[Data for processing Boundary: Start]

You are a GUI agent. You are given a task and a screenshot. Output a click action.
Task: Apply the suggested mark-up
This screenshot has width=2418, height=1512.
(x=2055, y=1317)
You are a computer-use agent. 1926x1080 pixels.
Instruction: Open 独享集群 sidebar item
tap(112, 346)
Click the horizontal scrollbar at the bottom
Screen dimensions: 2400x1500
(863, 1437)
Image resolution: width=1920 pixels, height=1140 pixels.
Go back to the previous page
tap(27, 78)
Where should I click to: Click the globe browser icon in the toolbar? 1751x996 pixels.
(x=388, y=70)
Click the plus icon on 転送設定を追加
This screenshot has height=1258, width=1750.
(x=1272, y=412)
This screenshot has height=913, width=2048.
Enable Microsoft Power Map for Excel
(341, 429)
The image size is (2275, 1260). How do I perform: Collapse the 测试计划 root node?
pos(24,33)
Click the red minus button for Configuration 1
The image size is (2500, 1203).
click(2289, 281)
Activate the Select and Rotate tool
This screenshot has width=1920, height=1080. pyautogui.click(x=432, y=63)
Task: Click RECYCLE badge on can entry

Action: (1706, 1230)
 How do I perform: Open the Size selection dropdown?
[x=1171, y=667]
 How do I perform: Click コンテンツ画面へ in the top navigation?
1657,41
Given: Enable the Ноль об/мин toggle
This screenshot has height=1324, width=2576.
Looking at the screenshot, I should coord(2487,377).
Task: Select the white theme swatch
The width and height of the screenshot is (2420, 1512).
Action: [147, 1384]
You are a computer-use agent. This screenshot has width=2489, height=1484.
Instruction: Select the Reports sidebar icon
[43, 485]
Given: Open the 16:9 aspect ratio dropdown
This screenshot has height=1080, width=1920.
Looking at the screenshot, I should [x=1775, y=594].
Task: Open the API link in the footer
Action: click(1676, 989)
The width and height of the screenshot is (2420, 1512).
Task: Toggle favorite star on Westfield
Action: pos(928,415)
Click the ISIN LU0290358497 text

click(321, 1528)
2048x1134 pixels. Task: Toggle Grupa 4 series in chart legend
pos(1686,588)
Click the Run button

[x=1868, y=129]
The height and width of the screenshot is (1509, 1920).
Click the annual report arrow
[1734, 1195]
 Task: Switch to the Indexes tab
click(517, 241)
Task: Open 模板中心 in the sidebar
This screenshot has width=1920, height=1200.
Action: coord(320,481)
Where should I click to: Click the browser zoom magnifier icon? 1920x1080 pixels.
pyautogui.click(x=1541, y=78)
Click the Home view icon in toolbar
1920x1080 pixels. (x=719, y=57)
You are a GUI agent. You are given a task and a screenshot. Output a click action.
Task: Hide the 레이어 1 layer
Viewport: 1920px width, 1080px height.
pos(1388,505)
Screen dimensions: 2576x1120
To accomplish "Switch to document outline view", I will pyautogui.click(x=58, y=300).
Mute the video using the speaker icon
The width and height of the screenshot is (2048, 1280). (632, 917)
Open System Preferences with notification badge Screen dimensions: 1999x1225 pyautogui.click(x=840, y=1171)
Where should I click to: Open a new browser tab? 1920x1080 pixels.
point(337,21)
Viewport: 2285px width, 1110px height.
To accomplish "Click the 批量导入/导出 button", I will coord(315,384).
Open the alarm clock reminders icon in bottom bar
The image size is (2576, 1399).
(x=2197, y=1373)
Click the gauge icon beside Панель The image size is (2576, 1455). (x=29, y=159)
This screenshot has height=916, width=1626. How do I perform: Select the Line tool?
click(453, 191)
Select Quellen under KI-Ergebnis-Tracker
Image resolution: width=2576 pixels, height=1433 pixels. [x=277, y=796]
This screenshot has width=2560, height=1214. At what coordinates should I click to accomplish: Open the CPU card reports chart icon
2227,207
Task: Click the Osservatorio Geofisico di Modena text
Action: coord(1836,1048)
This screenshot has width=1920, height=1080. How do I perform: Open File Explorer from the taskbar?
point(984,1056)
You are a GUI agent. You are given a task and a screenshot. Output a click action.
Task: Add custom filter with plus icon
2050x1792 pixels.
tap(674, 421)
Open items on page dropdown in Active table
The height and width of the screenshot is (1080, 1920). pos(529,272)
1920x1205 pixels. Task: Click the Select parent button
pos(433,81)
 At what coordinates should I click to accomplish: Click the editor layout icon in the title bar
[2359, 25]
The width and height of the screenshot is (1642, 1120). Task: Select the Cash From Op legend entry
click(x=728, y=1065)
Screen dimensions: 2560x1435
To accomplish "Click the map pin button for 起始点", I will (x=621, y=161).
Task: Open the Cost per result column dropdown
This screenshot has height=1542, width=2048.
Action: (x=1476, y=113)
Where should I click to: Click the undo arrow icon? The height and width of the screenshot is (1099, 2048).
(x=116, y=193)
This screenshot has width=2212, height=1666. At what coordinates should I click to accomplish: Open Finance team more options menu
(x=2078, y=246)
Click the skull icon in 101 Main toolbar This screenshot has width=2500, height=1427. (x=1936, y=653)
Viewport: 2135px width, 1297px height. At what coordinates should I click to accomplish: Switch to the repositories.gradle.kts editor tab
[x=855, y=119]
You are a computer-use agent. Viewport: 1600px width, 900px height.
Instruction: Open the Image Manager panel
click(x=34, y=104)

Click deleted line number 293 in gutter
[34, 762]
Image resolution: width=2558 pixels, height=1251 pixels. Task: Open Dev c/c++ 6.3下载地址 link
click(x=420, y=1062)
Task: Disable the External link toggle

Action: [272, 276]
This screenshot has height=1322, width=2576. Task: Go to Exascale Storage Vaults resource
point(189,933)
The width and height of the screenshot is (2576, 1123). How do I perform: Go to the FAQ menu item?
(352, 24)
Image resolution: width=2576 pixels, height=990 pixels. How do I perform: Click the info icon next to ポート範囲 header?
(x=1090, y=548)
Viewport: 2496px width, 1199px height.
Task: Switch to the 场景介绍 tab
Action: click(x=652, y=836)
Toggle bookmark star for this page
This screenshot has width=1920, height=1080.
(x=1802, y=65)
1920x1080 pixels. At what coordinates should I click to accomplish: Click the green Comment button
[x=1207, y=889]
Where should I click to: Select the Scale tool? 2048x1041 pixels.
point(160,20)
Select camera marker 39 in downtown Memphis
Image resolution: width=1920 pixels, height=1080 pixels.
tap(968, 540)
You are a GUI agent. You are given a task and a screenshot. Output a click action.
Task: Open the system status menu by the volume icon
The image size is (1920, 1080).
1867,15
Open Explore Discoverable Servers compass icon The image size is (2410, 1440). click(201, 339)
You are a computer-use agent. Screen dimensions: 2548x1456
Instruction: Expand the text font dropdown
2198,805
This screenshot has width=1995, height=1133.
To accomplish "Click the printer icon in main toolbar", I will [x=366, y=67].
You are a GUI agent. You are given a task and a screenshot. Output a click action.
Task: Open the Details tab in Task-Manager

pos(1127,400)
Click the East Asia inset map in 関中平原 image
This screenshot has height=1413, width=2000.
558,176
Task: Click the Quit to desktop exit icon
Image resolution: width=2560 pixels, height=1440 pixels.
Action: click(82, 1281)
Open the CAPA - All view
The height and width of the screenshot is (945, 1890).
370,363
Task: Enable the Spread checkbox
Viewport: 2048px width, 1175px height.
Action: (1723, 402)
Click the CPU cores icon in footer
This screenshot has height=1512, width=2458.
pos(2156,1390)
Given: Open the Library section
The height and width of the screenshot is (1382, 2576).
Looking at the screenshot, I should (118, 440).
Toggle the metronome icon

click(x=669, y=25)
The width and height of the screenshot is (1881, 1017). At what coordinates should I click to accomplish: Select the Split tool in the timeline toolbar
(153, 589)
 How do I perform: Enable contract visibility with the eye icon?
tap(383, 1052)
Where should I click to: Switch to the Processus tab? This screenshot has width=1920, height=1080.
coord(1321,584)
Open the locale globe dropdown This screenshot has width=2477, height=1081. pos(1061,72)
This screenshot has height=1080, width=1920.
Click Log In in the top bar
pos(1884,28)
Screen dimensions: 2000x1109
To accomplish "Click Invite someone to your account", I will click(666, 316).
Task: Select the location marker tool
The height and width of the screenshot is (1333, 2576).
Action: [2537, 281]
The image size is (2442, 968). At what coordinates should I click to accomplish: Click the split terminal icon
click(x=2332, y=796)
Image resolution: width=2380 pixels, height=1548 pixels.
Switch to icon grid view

[Data for processing Boundary: End]

From the entries above, extract each line containing "computer".

# [Answer box]
You are a computer-use agent. 1926x1080 pixels.
You are a computer-use agent. This screenshot has width=2489, height=1484.
You are a computer-use agent. Viewport: 1600px width, 900px height.
You are a computer-use agent. Screen dimensions: 2548x1456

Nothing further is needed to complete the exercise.